§ Work required: Show every line in the material below in which the string "will" appears.

_____

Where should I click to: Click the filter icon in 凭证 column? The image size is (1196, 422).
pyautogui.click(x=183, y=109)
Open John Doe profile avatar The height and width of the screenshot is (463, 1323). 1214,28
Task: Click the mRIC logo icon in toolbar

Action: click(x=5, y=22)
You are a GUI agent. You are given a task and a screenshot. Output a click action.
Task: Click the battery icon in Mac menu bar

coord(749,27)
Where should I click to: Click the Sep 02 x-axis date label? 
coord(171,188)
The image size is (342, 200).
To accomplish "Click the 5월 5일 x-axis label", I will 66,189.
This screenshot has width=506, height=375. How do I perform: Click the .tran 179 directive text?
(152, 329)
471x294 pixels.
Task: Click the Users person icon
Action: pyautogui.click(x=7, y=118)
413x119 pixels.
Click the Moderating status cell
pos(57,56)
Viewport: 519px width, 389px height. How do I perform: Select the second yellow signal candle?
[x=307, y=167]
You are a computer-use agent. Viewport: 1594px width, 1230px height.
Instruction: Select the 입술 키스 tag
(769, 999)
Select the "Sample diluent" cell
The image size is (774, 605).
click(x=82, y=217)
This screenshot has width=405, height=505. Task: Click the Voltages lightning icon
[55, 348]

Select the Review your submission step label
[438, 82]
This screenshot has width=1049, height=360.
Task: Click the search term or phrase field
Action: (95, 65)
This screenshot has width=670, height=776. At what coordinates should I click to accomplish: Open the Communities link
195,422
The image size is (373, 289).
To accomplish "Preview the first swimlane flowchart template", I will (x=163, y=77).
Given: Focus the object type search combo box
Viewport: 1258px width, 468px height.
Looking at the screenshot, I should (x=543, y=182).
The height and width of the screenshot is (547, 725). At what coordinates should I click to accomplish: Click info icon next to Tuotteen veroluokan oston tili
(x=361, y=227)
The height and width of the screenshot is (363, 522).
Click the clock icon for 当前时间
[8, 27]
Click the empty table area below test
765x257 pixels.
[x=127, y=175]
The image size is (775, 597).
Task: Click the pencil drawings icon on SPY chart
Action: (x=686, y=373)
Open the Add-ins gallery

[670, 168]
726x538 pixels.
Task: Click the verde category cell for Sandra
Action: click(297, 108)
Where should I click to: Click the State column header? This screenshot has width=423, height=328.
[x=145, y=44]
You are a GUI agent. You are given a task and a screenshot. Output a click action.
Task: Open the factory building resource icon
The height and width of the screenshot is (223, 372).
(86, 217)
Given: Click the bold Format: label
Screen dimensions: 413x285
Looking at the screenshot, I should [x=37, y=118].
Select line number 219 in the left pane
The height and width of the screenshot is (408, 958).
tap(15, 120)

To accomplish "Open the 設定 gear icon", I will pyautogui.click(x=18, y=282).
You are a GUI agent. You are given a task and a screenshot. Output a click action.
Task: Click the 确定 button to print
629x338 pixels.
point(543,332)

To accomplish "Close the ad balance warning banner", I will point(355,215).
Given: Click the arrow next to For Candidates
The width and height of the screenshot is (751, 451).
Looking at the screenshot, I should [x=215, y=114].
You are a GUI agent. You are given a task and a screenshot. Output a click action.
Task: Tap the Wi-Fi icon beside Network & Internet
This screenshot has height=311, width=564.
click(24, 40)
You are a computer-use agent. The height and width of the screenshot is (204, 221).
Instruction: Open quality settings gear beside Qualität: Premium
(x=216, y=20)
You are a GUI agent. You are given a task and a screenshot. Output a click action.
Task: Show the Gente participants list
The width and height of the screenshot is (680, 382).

_____

§ Solution to this task:
To accomplish "Click the 5월 5일 x-axis label", I will 66,189.
To accomplish "Preview the first swimlane flowchart template", I will (x=163, y=77).
To accomplish "Open the 設定 gear icon", I will pyautogui.click(x=18, y=282).
To accomplish "Close the ad balance warning banner", I will point(355,215).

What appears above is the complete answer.